The United States has a moral, environmental, and societal obligation to extract itself from China’s critical mineral monopoly by making significant and strategic investments in domestic mining and processing capacity. In addition to permitting reform, the United States should significantly expand mineral production and processing at home and develop critical mineral supply chains to move away from China to more environmentally friendly and morally acceptable countries.  

Invest in America’s Innovators for Energy and Environmental Technologies 

Through research, collaboration, and strategic investments, a wide variety of energy fields are being improved by technology innovations which help reduce costs, increase efficiencies,  and boost deployment. Conservatives know that effective policies are needed to support the best ideas from lab to market. Proper innovation needs a consistent business environment into which to invest research and development resources to discover next generation technologies. 

American energy companies have put food on the table of millions of Americans for generations. We should not be losing entire sectors and devastating communities because red tape keeps the private sector from modernization. Under current law, the Research and Development Tax Credit requires those utilizing the credit to amortize R&D costs over five years beginning in 2022, which significantly reduces our R&D competitiveness globally. There is strong evidence to suggest that the tax credit is effective at increasing R&D investment, where $1 of R&D tax credit would lead to about $4 of R&D spending. 

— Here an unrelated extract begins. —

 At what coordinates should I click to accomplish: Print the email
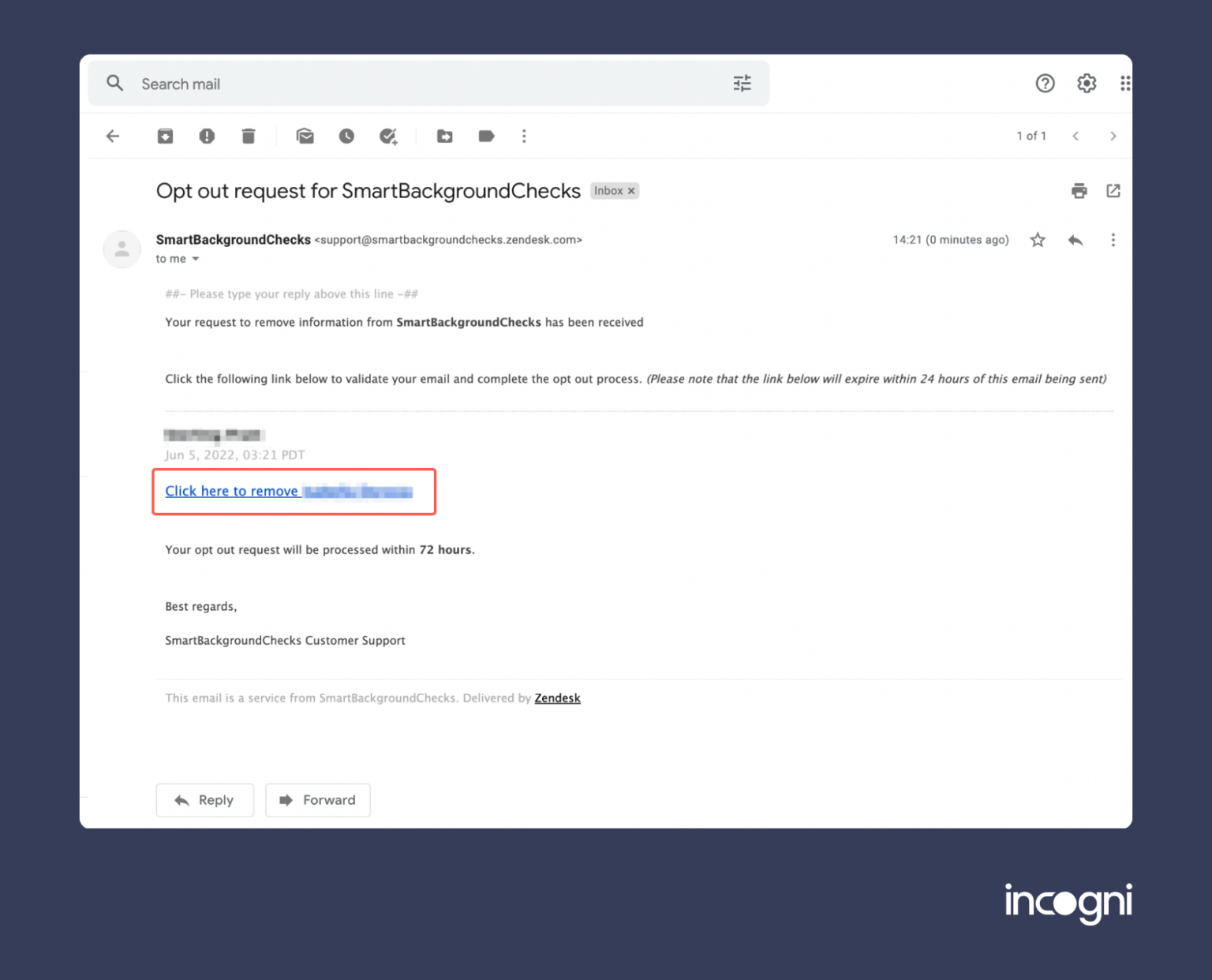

To spur innovation in the energy and environment sector, the R&D tax credit should be made permanent, allow immediate and full deductibility, and made more accessible for small or start-up businesses that are often found in the energy and environment space. 

America must continue to be the shining example of innovation and ingenuity as we lead the world in conservation and sensible environmental policies.

Policy Principles

  • Ensure America’s public lands remain available for multiple use purposes and accessible to all Americans.
  • Allow U.S. Border Patrol national security exemptions from environmental laws on public lands to combat illegal border crossings and to better protect the environment.
  • Prioritize timber production and proper forest management to reduce forest fires and increase natural carbon dioxide reduction capabilities.
  • Reform America’s bureaucratic permitting processes to allow for more renewable and traditional energy development and delivery.
  • Expand critical mineral mining and processing at home where possible and friend shore mineral supply chains away from China. 
  • Make the Research and Development tax credit permanent with immediate and full deductibility, and make it more accessible for small or start-up businesses.